● Records for the task:
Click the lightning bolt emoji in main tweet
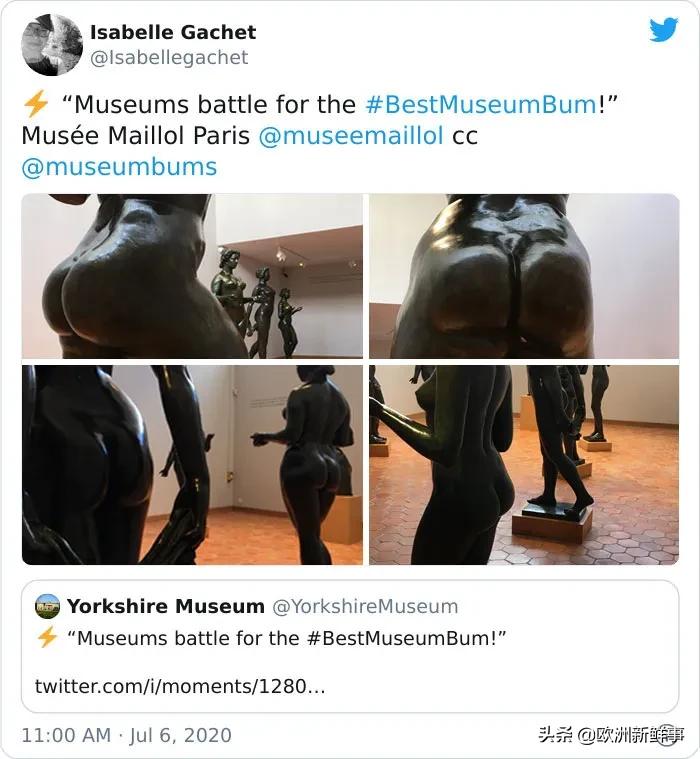 (x=36, y=104)
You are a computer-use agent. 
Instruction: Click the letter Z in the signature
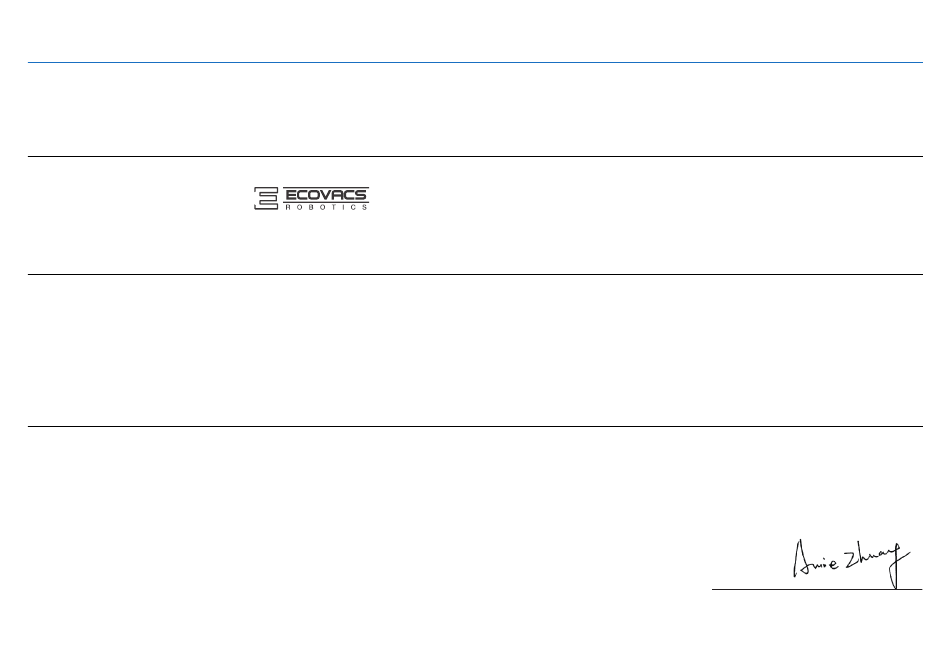pyautogui.click(x=851, y=560)
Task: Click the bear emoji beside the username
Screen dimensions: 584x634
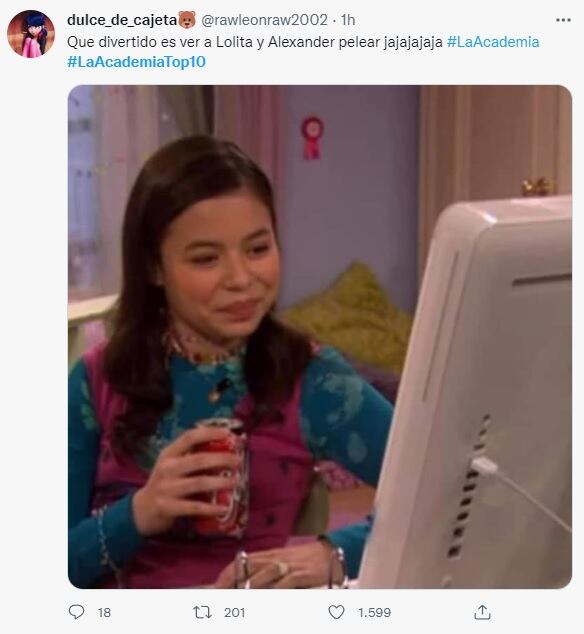Action: 187,20
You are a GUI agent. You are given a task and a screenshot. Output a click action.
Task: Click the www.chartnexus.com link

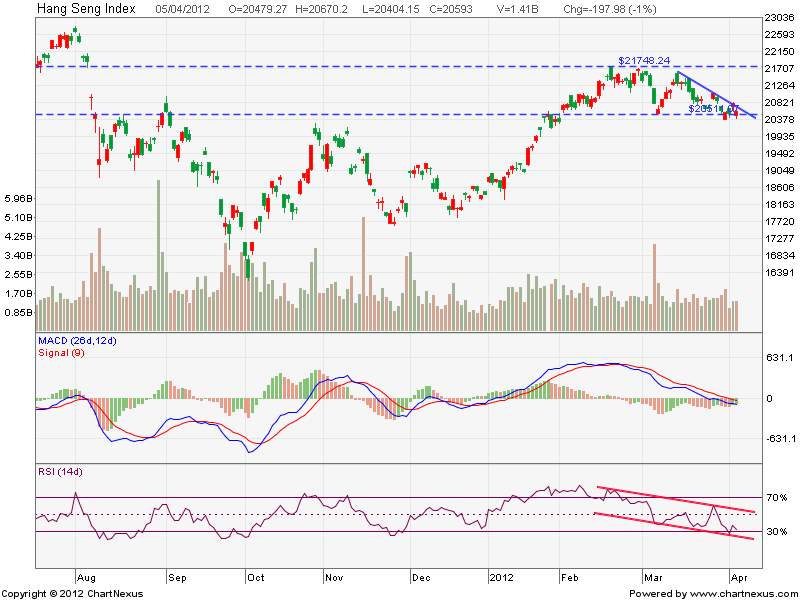tap(741, 594)
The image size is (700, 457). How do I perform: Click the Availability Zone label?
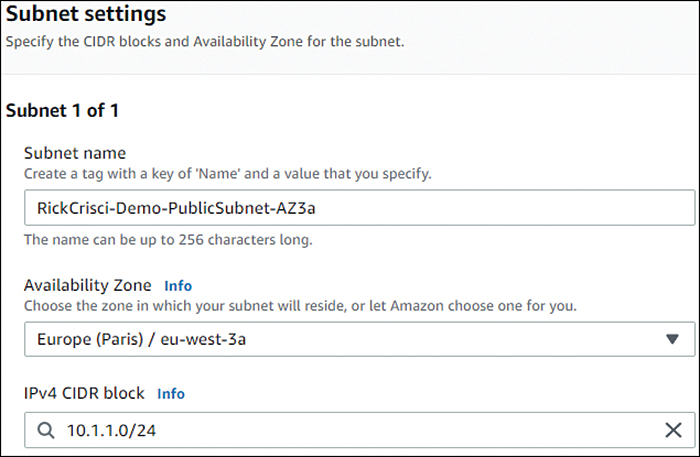pos(88,285)
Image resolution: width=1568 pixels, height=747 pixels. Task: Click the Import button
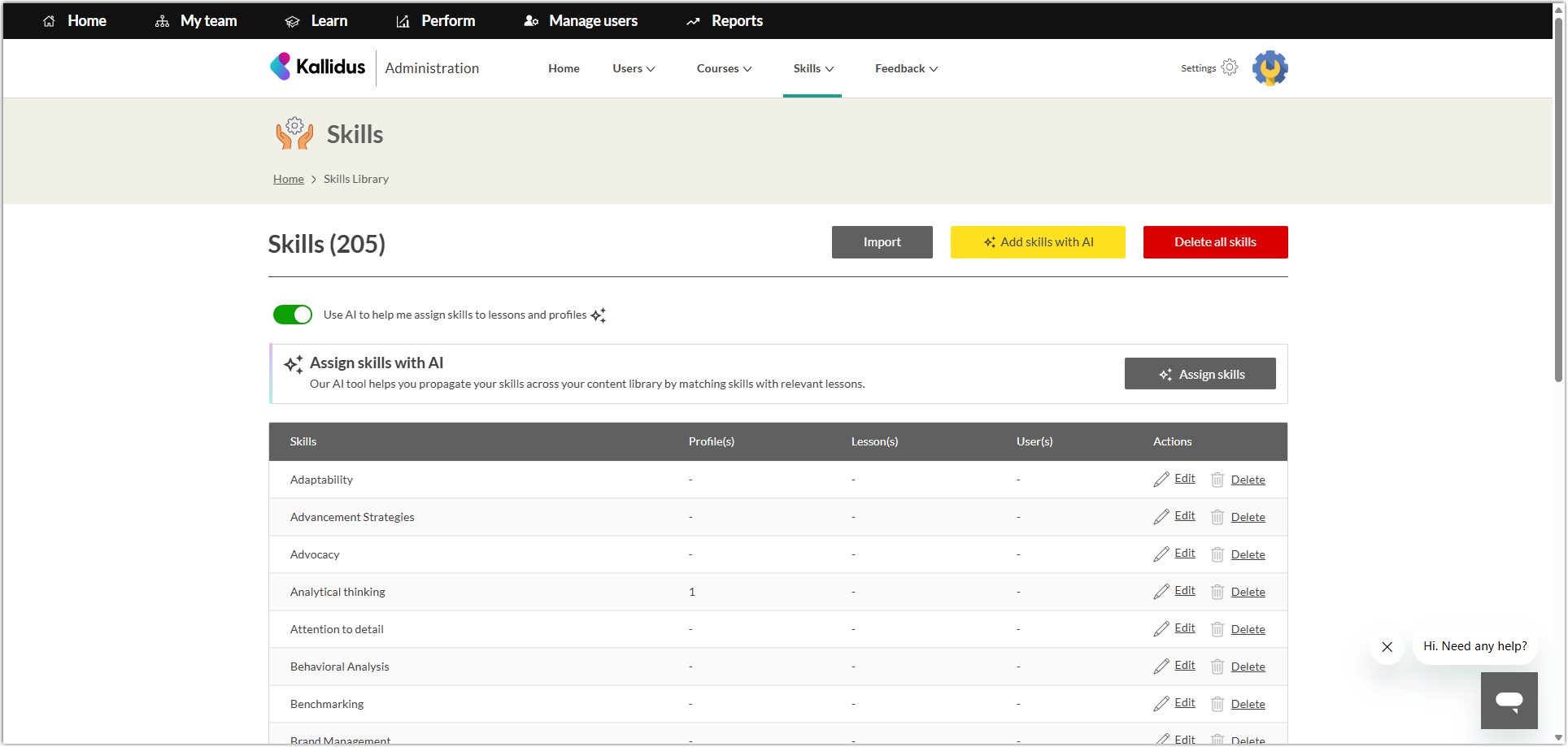point(882,242)
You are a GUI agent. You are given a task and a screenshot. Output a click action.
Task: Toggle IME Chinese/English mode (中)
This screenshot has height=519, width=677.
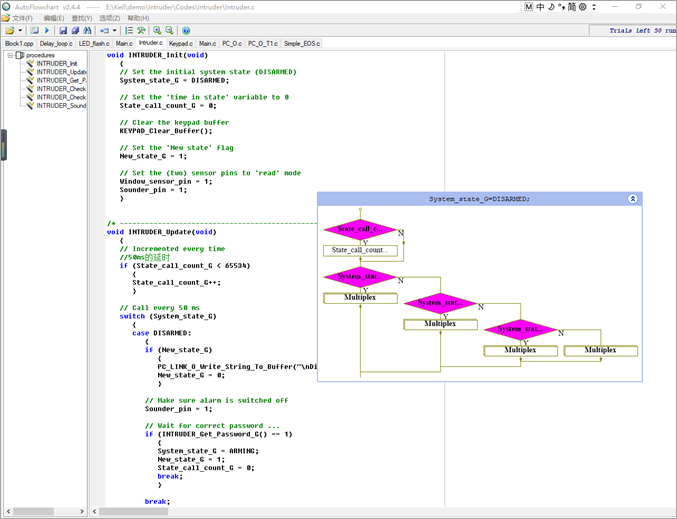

● Work order: With the pictures left out, output exactly the lines that begin at the line containing "The image size" and end at the last line of the material.

● The answer:
The image size is (700, 457). How do I perform: Click the Availability Zone label?
pos(88,285)
Image resolution: width=1568 pixels, height=747 pixels. Task: Click the Import button
point(882,242)
You are a GUI agent. You are given a task and a screenshot. Output a click action.
Task: Toggle IME Chinese/English mode (中)
This screenshot has height=519, width=677.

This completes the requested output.